Saturday, August 7, 2010

High Triglyerides? Examine your sugar intake.

While we know that eating too much sugar is bad for our waistline, now new research shows that excess sugar can also cause high cholesterol.  Research published in the April 21, 2010 issue of the Journal of the American Medical Association strongly associated high sugar intake with elevated triglyceride levels and reduced HDL ("good" cholesterol) levels.  Excess triglycerides contribute to "hardening" of the arteries which then can result in high blood pressure and overtaxing the heart. 

So while the medical community focused on fats in the diet to control cholesterol levels, this new research demonstrates how excess sugar can also contribute to high cholesterol.  When sugar is processed in the liver, the extra sugar is converted to fat.  Sugar forms the backbone of triglycerides. 

Amercians get nearly 16% of our total calories from added sugars, significantly up from 10.6% in 1977-78.  To give you an idea of how much sugar that is, the average sugar consumption is 90 grams of added sugar or 21.4 teaspoons per day.  Much of the rise is due to the hidden sugars in processed foods.

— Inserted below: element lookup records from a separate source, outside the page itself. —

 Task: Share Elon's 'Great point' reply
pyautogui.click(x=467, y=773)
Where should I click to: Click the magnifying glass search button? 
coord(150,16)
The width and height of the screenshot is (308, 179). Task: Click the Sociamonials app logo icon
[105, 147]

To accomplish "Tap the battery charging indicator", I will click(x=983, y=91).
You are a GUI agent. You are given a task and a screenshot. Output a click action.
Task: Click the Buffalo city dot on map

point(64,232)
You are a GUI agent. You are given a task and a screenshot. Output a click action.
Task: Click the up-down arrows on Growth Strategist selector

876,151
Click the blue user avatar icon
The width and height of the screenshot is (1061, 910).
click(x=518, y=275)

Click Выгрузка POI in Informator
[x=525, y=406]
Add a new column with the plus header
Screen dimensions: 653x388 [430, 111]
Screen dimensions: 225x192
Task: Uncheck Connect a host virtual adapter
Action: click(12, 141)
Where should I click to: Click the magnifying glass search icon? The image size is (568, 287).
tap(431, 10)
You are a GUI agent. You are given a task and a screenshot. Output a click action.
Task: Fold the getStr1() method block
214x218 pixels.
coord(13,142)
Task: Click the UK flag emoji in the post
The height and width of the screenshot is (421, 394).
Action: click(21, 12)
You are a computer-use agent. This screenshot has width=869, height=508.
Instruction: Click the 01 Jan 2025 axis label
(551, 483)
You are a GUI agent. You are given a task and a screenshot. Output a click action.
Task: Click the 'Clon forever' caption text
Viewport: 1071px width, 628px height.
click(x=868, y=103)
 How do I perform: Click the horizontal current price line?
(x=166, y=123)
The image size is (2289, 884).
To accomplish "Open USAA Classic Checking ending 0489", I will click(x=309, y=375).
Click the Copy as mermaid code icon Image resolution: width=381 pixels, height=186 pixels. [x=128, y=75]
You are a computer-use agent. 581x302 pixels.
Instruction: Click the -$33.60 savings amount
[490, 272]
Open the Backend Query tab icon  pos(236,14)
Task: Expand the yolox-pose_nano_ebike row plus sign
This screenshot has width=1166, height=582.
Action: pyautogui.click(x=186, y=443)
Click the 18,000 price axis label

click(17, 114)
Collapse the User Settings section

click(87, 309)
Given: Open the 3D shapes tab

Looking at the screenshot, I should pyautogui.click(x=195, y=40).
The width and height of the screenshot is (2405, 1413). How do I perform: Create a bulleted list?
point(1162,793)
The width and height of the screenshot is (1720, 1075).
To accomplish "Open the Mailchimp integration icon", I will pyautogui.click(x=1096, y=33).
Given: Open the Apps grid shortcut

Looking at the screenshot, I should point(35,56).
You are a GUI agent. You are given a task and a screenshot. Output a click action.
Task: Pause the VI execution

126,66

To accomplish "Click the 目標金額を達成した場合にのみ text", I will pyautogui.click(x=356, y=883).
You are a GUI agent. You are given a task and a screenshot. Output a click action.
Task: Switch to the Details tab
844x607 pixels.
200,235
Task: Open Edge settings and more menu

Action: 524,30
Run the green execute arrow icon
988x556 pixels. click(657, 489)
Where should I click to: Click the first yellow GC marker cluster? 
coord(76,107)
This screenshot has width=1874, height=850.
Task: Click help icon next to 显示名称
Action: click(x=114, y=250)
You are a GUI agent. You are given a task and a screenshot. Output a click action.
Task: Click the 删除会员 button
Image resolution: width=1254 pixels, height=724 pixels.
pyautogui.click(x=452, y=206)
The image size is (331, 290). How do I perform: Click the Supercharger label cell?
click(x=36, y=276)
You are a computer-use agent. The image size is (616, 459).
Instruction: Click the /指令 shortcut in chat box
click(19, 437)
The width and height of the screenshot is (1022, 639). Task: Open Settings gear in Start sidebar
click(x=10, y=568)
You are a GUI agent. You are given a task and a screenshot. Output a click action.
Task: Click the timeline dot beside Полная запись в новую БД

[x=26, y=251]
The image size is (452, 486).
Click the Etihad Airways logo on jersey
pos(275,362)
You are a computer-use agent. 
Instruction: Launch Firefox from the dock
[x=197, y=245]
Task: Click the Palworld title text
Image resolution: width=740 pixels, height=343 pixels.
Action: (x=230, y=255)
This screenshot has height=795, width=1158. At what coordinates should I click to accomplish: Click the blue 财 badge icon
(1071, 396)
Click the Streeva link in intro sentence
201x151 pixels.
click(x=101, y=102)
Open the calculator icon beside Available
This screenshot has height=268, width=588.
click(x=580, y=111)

There is some good news in all of this and that is triglyceride levels can come down relatively quickly just by reducing the amount of sugar consumed.  There's hope that new packaging is on the horizon that will separate out added sugars from sugars found naturally in foods (such as fruit and milk). In the meantime, read the ingredient list on foods and look for these added sugars:
  • high fructose corn syrup
  • corn syrup
  • dextrose
  • maltodextrin
  • fruit juice concentrates
  • malt syrup
  • molasses
  • brown sugar
  • invert sugar
  • honey
  • sorphum
  • cane sugar
Finally, the optimal way to control your sugar intake is to limit foods with added sugars.  Here are some ideas that you may want to incorporate into your life.
  • Instead of sugar in your cereals or on top, use cut-up fresh fruit
  • Sweeten your oatmeal with mashed up banana, cinnamon, and/or raisins
  • Look for bottled spaghetti sauce without added sugars
  • Swap out soft drinks for iced tea, diet sodas, sparkling water, etc.
  • Switch from regular jelly to low-sugar or all-fruit varieties.